I Domenica di Avvento: prepariamo una dimora "pulita" al Dio che viene.
«In 1Ts 3,12 + ci sono date le indicazioni per questo nostro Avvento: esortazione molto forte ad abbondare e a sovrabbondare.
Se l’Avvento è quello che è, qui occorre abbondare: respingere il calcolo, la parsimonia, la misura stretta…. abbondare nella carità l’uno verso l’altro e verso tutti. Abbondare, avere una visione larga gli uni verso gli altri, uscire dalla nostra piccola tana e muoverci verso l’altro.
… Il testo, in quello che segue, fa un forte richiamo alla purezza…. C’è nello spirito dell’Avvento (in modo diverso dalla Quaresima che è purificazione e umiliazione della persona e del corpo attraverso il digiuno) una preparazione di una dimora pulita al Signore che viene. Tutto è puro in ciò che è a contatto con il Signore: il seno della Vergine; l’asinello su cui nessuno era montato; il sepolcro nuovo.
Forte richiamo alla purezza nella mente, nel cuore e nel corpo: estirpazione in radice dei desideri contrari perché a questo ci ha chiamato il Signore.
Il v. 8: Perciò chi disprezza queste norme non disprezza un uomo, ma Dio stesso, che vi dona il suo Santo Spirito è importante non solo nella prima parte ma nell’ultima: Dio che dà lo Spirito Santo in voi. Il Signore viene nel mondo per dare una realtà nuova albare, limpidissima che è lo Spirito Santo. Lo Spirito è lo Spirito della limpidità, della purezza e degli affetti e del corpo ben armonizzati per cui Gerusalemme riposerà in fiducia e sarà quindi il suo nome il Signore giustizia nostra (d. G. Dossetti, appunti di omelia, Gerico 2.12.1979).
«La manifestazione del Figlio dell’uomo spacca l’universo e per questo non bisogna lamentarsi dei segni di sconvolgimento perché è la creazione nuova. Il cosmo in cui noi siamo inseriti è una realtà unica (di dentro e di fuori): se noi siamo proiettati nell’ultimo giorno nulla ci spaventa altrimenti tutto ci scuote di fuori e di dentro. È il vivere già in Dio che permette di rendere culto a Dio con gioia, ma non si può essere in questa gioia se non si è già là». (Sr. Agnese, appunti di omelia, 1972).

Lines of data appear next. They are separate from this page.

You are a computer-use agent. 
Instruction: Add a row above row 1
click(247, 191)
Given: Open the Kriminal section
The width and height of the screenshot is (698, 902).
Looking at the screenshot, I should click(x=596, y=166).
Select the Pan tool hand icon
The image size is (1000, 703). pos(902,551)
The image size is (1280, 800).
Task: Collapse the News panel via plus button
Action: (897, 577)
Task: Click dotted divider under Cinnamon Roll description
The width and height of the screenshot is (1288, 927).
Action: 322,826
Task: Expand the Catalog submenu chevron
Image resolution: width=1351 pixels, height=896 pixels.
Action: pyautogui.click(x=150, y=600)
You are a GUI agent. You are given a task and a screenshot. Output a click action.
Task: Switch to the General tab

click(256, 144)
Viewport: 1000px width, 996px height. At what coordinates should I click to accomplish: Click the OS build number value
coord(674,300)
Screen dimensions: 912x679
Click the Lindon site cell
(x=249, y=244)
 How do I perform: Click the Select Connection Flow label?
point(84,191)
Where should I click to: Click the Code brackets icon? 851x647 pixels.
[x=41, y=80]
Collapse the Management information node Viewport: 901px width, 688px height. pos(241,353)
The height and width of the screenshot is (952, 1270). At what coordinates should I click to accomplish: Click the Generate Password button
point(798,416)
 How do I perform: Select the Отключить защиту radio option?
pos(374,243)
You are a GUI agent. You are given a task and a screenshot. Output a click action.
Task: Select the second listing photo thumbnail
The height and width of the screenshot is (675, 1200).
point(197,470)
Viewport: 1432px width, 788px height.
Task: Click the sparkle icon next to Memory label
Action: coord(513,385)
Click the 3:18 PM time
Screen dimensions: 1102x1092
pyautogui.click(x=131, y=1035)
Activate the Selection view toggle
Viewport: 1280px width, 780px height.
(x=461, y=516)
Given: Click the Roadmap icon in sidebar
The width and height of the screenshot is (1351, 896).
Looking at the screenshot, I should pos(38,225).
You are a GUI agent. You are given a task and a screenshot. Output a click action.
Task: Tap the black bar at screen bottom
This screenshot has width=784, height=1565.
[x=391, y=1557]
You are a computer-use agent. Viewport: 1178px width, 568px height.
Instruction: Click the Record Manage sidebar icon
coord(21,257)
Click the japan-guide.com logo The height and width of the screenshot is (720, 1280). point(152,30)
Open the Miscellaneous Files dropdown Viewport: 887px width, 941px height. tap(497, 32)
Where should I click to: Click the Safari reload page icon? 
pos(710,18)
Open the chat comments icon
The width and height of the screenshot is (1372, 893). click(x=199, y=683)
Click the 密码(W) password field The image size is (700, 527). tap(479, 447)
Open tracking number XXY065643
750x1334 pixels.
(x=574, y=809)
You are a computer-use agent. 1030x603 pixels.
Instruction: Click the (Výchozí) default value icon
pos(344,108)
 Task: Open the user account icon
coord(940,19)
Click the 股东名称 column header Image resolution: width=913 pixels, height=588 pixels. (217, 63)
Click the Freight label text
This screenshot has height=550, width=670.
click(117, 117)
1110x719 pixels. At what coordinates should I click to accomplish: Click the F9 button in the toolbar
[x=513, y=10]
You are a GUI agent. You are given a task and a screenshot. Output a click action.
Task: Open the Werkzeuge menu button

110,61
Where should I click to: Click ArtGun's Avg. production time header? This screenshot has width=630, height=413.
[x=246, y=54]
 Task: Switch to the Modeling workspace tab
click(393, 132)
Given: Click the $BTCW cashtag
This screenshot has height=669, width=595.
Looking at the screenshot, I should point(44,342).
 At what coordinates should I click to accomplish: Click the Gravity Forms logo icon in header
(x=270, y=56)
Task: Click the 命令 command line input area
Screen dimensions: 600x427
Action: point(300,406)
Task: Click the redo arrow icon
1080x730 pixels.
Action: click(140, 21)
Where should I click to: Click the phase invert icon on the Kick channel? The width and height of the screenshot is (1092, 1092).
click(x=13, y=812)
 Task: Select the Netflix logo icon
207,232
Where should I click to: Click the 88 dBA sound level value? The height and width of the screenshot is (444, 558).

…Noi sappiamo che tutto è precario, che all’improvviso tutto può finire: è per noi un dato scientifico. C’è anche un big-bang della fine come quello che la scienza ci suggerisce di immaginare alle origini del mondo. Ma questa consapevolezza scientifica non ci dice nulla.
Solo la coscienza è capace di attendere la novità.
La fede ci suggerisce l’attesa della novità conforme alla nostra attesa di giustizia, nel senso pregnante che ha la parola pace.
La pace è l’aspetto radioso della giustizia.
Essa prorompe dalla giustizia, postula la giustizia.
Questa attesa è sorretta dalla promessa che ci è stata fatta.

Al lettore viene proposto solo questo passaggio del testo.